Peripheral Artery Disease (P.A.D.)
Frequently Asked Questions
6. What are the tests a doctor might use to tell if I have P.A.D.?
There are several tests used to diagnose P.A.D. These include
- an ankle-brachial index (ABI). This test compares blood pressure in your ankle to blood pressure in your arm. It shows how well blood is flowing in your limbs.
- a Doppler ultrasound. This test looks at blood flow in the major arteries and veins in the limbs. During this test, a handheld device is placed on your body and passed back and forth over the affected area. A computer converts sound waves into a picture of blood flow in the arteries and veins. The results of this test can show whether a blood vessel is blocked. The results also can help show the severity of P.A.D.
- a treadmill test. This test shows if you have any problems during normal walking, how severe your symptoms are, and what level of exercise brings them on. You will walk on a treadmill during the test. You may have an ABI test before and after the treadmill test. This will help compare blood flow in your arms and legs before and after exercise.

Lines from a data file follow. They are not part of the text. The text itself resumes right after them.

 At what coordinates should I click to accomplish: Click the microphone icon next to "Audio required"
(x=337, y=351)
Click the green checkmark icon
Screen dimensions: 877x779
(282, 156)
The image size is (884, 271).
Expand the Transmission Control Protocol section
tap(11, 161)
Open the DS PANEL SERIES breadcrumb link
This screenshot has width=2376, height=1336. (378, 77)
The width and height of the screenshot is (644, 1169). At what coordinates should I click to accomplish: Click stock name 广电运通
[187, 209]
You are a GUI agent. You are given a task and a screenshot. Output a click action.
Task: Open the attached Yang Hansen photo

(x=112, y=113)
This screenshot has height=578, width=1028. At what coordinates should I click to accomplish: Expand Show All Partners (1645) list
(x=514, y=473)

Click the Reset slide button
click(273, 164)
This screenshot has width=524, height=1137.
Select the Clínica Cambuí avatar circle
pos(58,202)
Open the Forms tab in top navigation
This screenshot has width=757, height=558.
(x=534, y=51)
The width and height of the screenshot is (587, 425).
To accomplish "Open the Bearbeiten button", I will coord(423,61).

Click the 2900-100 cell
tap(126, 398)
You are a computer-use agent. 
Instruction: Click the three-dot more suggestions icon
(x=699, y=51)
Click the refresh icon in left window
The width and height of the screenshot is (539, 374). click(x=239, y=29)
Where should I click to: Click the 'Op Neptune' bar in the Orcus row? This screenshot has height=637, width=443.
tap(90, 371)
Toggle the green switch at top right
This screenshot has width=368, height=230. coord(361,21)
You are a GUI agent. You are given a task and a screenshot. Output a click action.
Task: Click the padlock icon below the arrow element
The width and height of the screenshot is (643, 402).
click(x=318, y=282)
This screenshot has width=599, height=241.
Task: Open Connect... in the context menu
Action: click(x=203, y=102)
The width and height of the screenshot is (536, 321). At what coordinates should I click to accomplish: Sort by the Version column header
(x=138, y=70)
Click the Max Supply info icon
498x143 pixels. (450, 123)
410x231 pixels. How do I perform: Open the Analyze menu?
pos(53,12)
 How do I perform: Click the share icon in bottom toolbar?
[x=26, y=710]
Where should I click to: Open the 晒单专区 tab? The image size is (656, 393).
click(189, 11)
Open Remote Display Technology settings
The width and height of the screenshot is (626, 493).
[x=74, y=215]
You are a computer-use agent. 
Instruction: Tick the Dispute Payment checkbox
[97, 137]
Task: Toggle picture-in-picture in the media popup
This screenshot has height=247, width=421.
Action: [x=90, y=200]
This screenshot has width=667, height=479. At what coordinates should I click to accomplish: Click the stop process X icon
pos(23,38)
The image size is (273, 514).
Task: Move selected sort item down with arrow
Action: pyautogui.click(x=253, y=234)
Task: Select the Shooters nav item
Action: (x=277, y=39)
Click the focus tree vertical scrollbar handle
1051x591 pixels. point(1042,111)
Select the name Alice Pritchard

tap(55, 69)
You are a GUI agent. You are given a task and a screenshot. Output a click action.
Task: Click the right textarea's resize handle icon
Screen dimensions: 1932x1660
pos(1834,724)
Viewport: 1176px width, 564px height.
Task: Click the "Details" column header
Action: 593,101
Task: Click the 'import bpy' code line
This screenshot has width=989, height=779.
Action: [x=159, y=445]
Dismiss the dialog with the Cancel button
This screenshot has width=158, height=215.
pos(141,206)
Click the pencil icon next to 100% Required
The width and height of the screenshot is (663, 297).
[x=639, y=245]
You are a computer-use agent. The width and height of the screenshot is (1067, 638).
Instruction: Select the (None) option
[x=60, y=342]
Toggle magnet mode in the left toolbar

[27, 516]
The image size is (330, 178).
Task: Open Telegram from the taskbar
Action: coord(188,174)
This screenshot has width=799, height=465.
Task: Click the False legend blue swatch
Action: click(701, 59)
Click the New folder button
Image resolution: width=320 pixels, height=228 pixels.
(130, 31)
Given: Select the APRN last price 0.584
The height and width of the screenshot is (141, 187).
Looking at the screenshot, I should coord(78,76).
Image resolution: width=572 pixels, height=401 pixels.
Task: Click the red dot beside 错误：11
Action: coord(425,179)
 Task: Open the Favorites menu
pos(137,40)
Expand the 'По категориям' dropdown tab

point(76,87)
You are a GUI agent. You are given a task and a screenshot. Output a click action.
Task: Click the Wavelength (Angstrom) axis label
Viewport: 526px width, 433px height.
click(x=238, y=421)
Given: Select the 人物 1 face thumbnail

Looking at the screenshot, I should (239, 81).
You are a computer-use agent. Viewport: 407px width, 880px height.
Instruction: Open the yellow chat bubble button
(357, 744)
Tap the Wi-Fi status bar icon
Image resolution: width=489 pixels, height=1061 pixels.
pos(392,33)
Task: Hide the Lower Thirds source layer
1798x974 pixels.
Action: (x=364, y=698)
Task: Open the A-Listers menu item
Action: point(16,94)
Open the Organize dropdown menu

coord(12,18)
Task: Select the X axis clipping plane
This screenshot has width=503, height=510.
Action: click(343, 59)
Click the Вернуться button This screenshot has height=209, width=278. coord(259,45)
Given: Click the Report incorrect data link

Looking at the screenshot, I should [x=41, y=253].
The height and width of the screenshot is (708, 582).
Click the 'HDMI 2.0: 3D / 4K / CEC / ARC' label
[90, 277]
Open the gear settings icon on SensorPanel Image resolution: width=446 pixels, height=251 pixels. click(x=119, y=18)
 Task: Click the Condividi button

- a magnetic resonance angiogram (MRA). This test uses magnetic and radio waves to take pictures of your blood vessels. An MRA can find the location and severity of a blocked blood vessel .
- an arteriogram. This test is used to find the exact location of a blocked artery. Dye is injected through a needle or catheter (tube) into an artery, then an X-ray is taken. The X-ray can show the location, type, and extent of the blockage in the artery.
- blood tests. These tests check for P.A.D. risk factors such as diabetes and high blood cholesterol levels.